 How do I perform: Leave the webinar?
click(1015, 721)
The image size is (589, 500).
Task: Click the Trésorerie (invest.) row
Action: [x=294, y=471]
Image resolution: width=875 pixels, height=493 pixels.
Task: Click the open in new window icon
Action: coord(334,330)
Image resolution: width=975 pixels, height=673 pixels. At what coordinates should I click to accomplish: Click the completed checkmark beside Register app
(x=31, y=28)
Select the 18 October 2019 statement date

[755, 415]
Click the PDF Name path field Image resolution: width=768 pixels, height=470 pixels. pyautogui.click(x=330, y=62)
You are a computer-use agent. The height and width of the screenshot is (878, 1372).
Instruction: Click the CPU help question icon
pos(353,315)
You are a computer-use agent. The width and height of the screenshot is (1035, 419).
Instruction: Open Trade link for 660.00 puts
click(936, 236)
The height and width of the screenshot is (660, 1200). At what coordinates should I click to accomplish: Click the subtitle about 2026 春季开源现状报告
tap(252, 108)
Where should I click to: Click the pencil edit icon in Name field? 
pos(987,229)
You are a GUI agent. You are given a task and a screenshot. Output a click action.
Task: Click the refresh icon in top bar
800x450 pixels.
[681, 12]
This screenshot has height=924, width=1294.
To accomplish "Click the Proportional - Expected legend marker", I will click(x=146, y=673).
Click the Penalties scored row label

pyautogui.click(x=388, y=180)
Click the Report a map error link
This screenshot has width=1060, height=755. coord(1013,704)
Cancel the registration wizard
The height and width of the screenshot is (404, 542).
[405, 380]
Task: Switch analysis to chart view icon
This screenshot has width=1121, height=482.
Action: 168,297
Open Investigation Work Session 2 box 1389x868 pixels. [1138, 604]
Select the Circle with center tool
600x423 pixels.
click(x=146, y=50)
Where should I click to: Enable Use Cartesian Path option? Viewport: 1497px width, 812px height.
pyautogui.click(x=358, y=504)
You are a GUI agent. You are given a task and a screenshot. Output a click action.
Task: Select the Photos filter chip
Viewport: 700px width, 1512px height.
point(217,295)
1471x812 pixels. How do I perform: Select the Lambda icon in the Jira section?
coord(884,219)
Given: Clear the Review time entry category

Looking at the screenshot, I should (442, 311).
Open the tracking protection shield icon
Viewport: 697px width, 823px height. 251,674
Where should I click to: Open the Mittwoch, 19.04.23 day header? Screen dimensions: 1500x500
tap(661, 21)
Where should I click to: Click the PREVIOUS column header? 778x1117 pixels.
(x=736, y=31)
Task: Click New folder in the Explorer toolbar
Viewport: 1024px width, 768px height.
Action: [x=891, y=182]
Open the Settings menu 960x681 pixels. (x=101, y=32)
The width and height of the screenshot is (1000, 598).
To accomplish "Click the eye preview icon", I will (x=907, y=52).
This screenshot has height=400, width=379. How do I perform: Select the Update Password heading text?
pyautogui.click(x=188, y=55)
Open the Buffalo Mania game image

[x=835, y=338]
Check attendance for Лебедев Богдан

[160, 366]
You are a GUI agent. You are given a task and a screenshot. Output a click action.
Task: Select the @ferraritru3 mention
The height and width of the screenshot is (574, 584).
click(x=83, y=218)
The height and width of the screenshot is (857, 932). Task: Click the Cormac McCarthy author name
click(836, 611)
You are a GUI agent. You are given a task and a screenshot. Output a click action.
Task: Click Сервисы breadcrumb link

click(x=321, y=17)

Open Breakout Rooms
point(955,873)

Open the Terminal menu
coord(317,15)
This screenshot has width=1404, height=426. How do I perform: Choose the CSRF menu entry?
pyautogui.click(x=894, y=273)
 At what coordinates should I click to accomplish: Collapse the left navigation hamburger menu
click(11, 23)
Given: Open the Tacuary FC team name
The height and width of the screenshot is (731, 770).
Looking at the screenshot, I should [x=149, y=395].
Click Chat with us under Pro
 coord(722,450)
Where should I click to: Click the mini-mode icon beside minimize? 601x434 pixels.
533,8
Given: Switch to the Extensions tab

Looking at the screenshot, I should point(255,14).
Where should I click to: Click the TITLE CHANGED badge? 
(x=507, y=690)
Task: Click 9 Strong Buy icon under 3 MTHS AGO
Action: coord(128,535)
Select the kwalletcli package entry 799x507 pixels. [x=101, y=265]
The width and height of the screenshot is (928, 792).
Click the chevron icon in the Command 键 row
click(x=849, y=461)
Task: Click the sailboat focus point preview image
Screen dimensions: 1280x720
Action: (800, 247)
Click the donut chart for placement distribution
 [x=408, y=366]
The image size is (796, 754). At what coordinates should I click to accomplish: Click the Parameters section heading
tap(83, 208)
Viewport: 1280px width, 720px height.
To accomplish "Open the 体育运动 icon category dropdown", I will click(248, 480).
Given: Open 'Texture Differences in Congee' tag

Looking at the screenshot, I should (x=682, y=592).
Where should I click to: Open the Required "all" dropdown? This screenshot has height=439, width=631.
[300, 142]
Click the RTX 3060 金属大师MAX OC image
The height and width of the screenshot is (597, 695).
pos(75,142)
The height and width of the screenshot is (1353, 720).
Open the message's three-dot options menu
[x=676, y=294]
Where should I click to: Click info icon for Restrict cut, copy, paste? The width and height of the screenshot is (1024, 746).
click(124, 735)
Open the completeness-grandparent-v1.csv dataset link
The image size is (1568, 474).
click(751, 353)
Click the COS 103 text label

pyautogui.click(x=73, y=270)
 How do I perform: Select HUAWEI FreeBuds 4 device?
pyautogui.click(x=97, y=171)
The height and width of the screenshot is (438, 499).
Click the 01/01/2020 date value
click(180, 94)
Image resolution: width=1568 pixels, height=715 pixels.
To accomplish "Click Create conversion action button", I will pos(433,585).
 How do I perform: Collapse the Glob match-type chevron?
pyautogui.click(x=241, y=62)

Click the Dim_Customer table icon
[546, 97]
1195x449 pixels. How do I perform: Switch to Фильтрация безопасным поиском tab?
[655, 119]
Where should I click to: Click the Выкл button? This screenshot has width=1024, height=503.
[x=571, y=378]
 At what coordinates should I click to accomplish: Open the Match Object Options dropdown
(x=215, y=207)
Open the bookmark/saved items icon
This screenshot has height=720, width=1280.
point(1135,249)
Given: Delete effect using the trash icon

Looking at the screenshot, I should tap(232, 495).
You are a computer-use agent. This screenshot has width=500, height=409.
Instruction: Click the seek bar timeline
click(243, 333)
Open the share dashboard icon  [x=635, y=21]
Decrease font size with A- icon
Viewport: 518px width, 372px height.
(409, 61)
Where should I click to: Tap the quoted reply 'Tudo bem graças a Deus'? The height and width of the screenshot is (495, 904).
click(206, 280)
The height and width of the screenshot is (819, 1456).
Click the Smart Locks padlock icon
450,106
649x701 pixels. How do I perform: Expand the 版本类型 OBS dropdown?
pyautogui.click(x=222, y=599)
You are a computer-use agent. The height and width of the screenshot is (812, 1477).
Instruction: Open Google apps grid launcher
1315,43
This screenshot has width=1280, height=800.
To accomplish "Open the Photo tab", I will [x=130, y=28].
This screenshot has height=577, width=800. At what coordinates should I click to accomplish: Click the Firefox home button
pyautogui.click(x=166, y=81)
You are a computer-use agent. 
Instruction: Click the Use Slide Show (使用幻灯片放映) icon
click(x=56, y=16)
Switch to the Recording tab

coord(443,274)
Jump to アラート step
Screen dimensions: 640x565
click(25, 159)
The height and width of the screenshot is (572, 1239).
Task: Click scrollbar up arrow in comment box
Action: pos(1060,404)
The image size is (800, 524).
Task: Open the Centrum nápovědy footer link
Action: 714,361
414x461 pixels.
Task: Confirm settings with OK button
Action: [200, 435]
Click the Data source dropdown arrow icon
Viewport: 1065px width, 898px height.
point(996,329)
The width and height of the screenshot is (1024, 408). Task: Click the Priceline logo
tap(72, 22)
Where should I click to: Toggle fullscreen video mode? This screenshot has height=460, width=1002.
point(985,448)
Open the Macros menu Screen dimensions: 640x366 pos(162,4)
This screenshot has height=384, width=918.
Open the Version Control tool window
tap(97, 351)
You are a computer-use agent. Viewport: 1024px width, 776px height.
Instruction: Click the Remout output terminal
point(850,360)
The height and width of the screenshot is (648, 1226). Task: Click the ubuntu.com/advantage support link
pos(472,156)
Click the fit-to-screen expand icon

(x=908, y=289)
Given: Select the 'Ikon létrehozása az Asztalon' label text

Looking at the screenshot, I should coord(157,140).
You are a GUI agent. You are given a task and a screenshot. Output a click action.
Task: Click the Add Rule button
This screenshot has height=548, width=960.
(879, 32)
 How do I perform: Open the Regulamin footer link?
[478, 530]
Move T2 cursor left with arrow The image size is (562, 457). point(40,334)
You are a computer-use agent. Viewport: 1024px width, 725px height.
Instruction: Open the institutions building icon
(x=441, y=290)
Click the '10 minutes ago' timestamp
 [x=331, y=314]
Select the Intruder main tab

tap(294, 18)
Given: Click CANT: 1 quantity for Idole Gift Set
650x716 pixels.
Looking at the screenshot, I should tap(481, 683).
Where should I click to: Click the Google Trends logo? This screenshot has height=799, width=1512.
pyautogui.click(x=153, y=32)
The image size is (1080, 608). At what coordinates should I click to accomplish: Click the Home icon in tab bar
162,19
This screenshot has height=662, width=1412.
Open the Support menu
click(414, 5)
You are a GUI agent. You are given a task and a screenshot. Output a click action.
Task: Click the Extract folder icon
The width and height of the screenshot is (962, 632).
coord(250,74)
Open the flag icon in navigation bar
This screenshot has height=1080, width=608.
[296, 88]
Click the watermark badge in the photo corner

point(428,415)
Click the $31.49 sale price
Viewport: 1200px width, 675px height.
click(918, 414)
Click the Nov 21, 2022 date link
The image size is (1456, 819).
^^^^
» **Exercise requirements**
Look through the records and gather each line with the word "preview".

» **Solution for this exercise**
To accomplish "Click the eye preview icon", I will (x=907, y=52).
Task: Click the sailboat focus point preview image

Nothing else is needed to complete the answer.